En cette position de limite et de condition (ce sans quoi et en
deçà de quoi on ne peut connaître), la ressemblance
se situe du côté de l’imagination ou, plus
exactement, elle n’apparaît que par la vertu de l’imagination
et l’imagination en retour ne s’exerce qu’en
prenant appui sur elle.
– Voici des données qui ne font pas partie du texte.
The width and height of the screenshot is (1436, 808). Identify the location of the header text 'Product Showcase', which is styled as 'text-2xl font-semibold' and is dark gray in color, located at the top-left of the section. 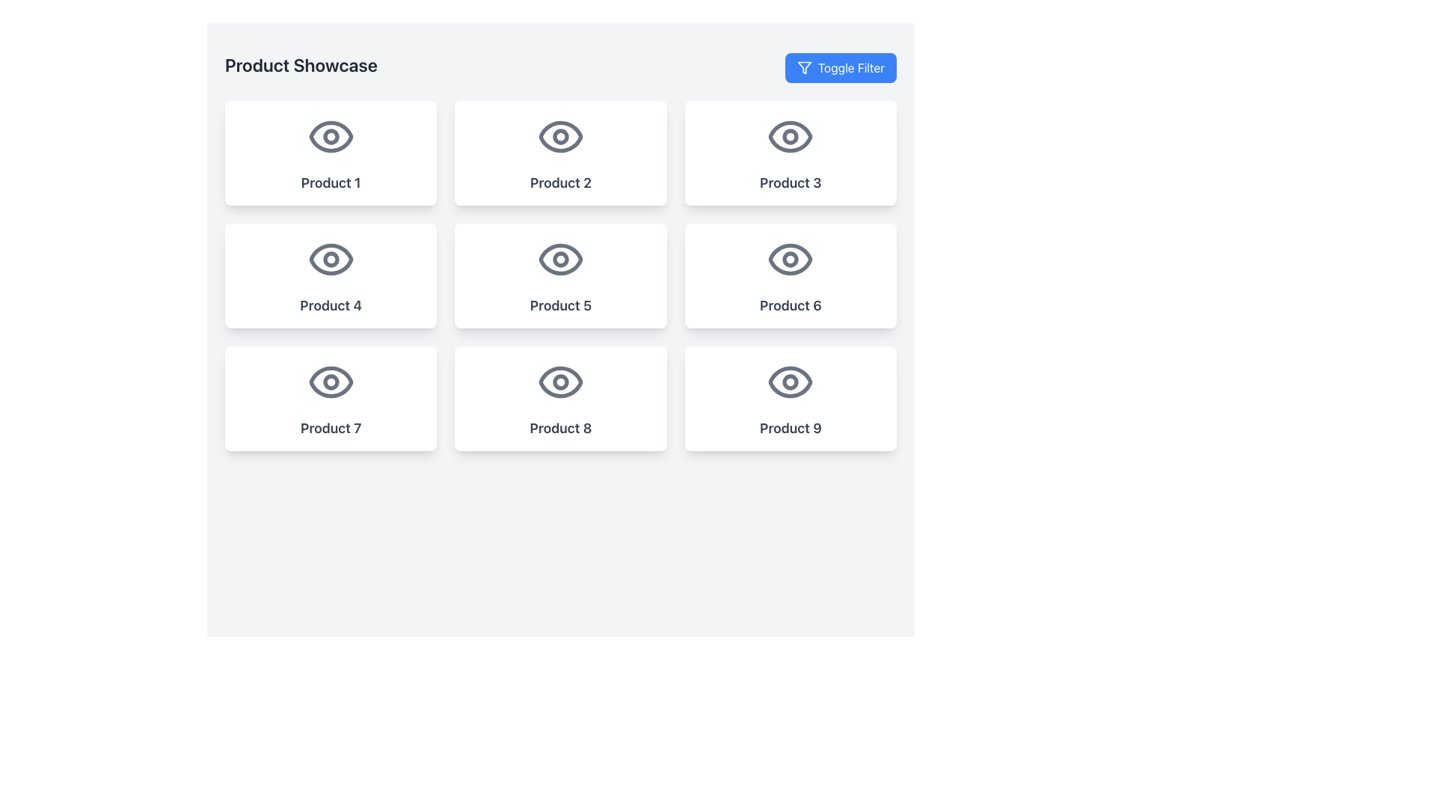
(301, 68).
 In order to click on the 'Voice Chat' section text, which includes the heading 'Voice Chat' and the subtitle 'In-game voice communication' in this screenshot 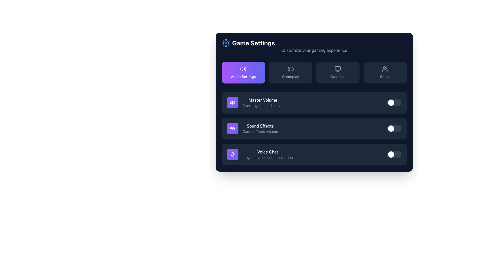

En effet, si on suppose dans la chaîne
ininterrompue de la représentation, des impressions, les
plus simples qui soient, et qui n’auraient pas entre elles
le moindre degré de ressemblance, il n’y aurait aucune
possibilité pour que la seconde rappelle la première,
la fasse réapparaître et autorise ainsi sa représentation
dans l’imaginaire; les impressions se succéderaient
dans la différence la plus totale si totale qu’elle
ne pourrait même pas être perçue puisque jamais
une représentation n’aurait l’occasion de se
figer sur place, d’en ressusciter une plus ancienne et de
se juxtaposer à elle pour donner lieu à une comparaison;
la mince identité nécessaire à toute différenciation
ne serait même pas donnée. Le changement perpétuel
se déroulerait sans repère dans la perpétuelle
monotonie. Mais s’il n’y avait pas dans la représentation
l’obscur pouvoir de se rendre présente à nouveau
une impression passée, aucune jamais n’apparaîtrait
comme semblable à une précédente ou dissemblable
d’elle. Ce pouvoir de rappeler implique au moins la possibilité
de faire apparaître comme quasi semblables (comme voisines
et contemporaines, comme existant presque de la même façon)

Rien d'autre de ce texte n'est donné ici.